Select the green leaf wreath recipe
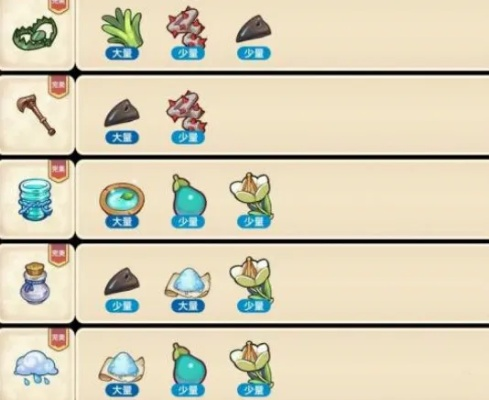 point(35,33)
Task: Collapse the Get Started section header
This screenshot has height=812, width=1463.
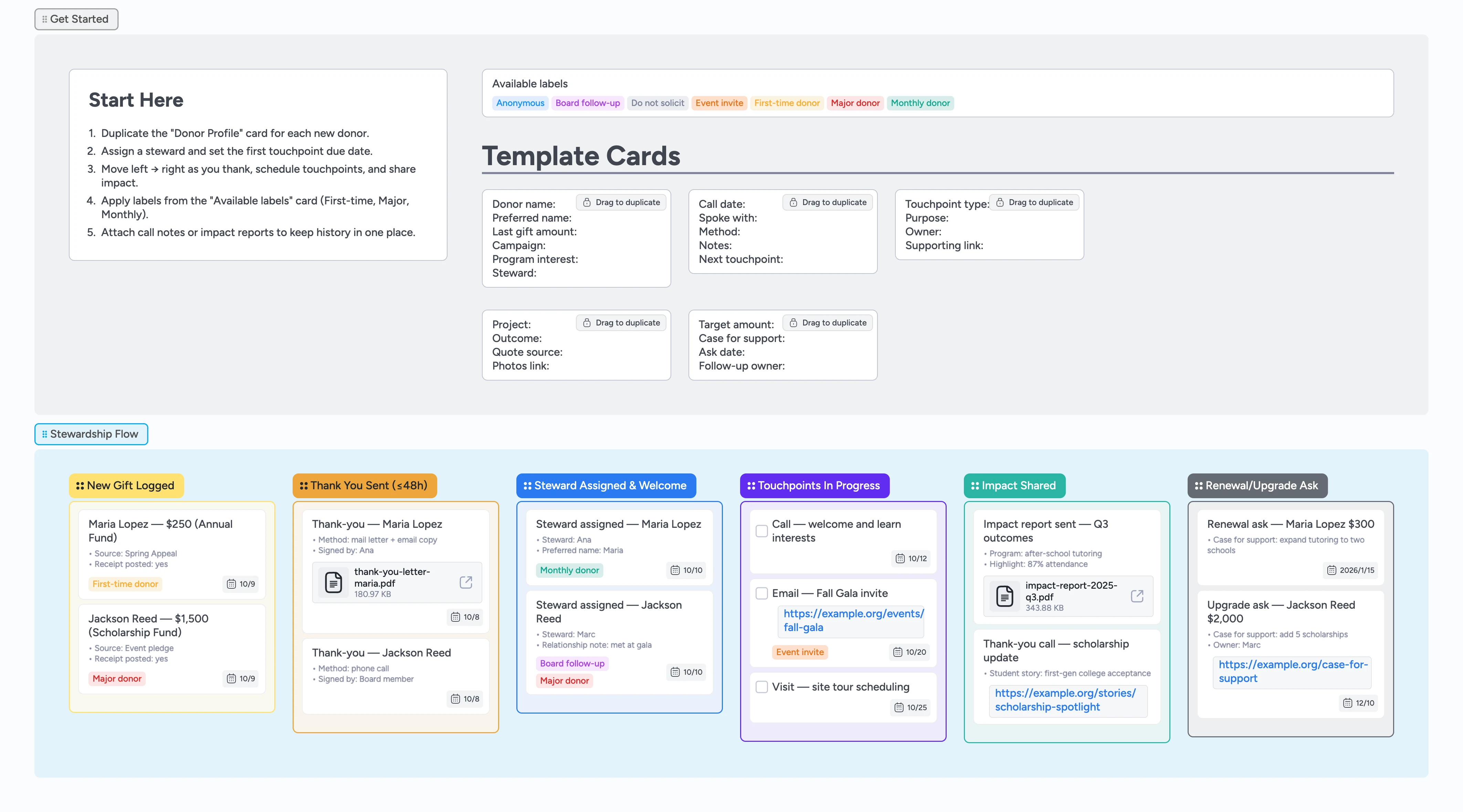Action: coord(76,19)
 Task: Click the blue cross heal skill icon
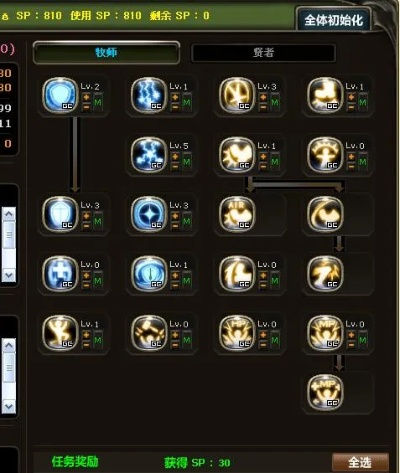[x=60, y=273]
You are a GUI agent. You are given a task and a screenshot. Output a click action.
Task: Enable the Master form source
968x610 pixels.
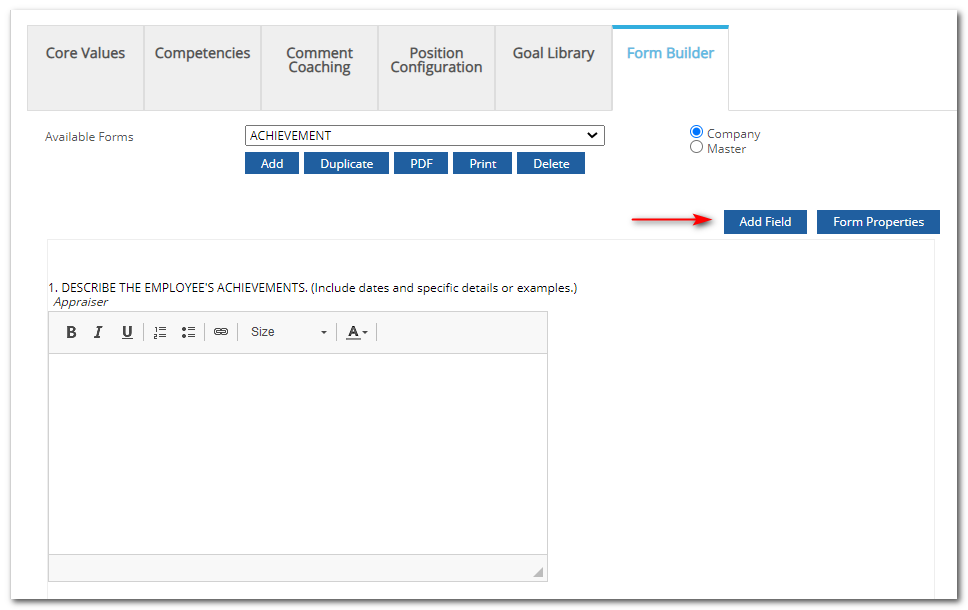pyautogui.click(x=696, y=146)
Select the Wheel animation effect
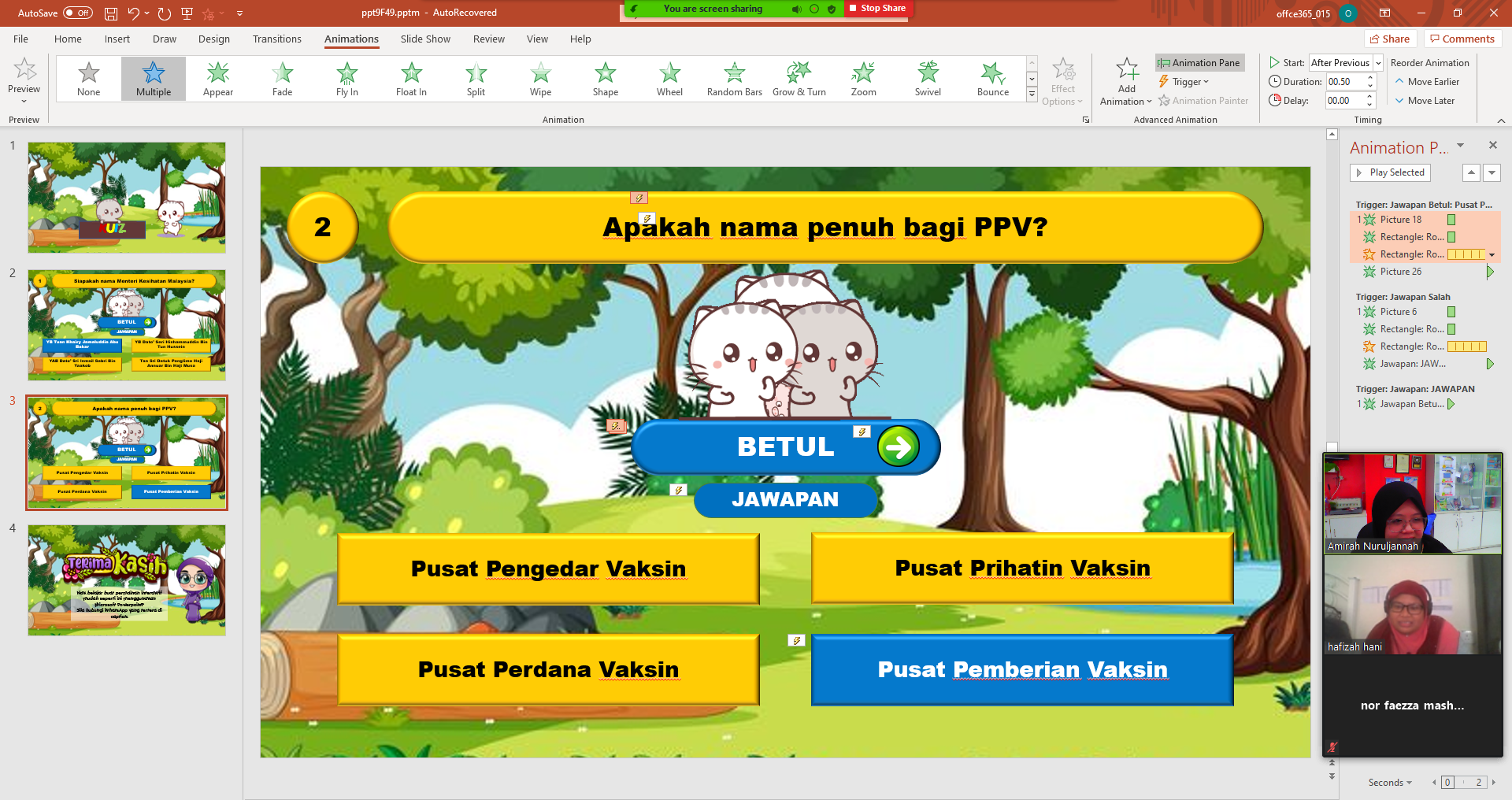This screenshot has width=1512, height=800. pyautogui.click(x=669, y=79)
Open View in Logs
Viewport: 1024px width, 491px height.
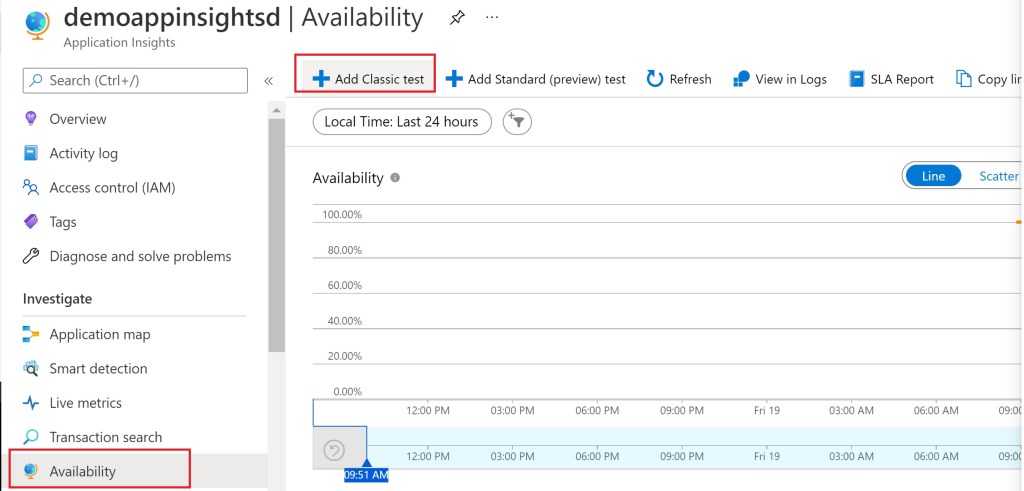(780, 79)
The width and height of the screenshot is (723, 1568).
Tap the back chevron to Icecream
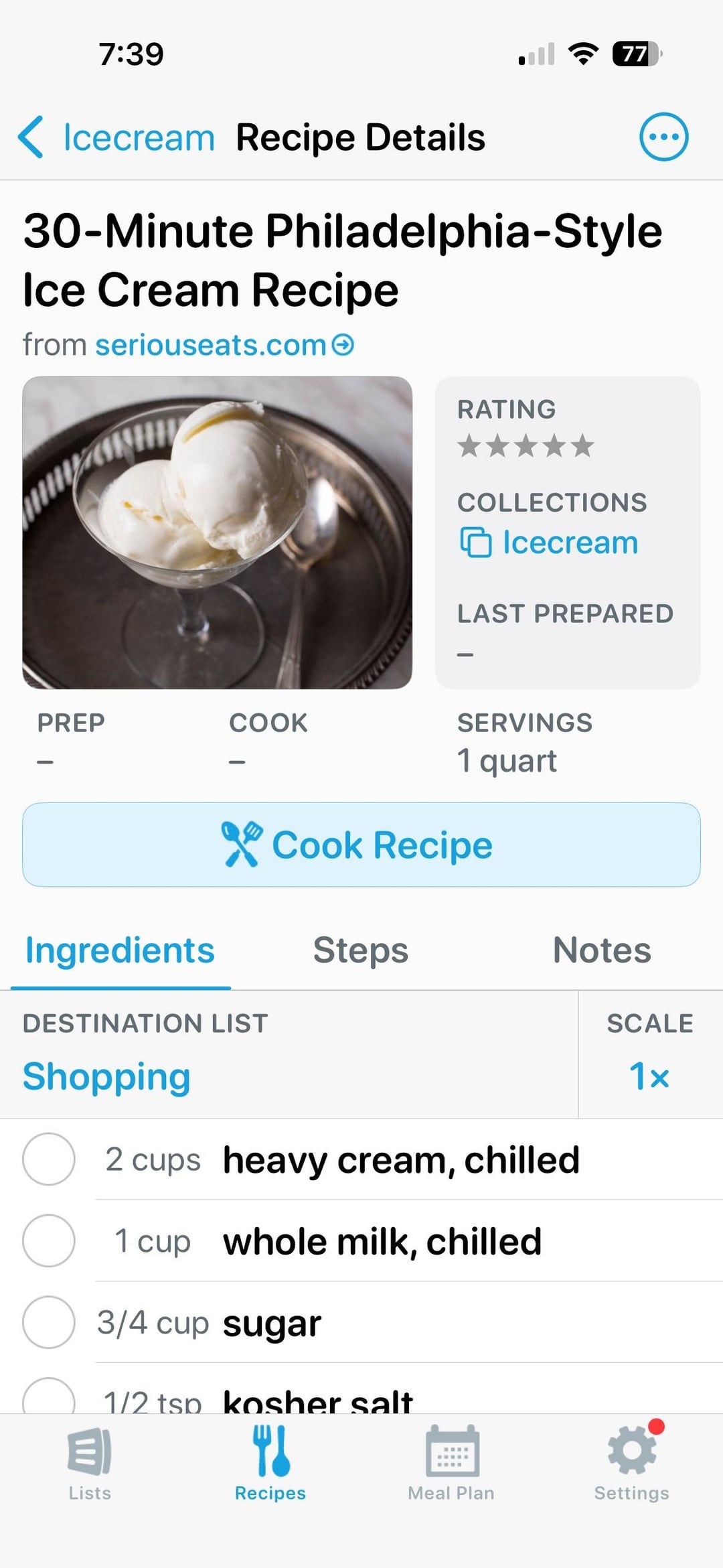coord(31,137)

*-*-*

Given problem: Copy the material above word for word, leaving out the pictures.

Reply:
Select the green leaf wreath recipe
 point(35,33)
Task: Collapse the Get Started section header
This screenshot has height=812, width=1463.
Action: coord(76,19)
 Task: Click the blue cross heal skill icon
[x=60, y=273]
You are a GUI agent. You are given a task and a screenshot. Output a click action.
Task: Enable the Master form source
968x610 pixels.
pyautogui.click(x=696, y=146)
Select the Wheel animation effect
This screenshot has width=1512, height=800. pyautogui.click(x=669, y=79)
Open View in Logs
Viewport: 1024px width, 491px height.
(780, 79)
The width and height of the screenshot is (723, 1568).
Tap the back chevron to Icecream
coord(31,137)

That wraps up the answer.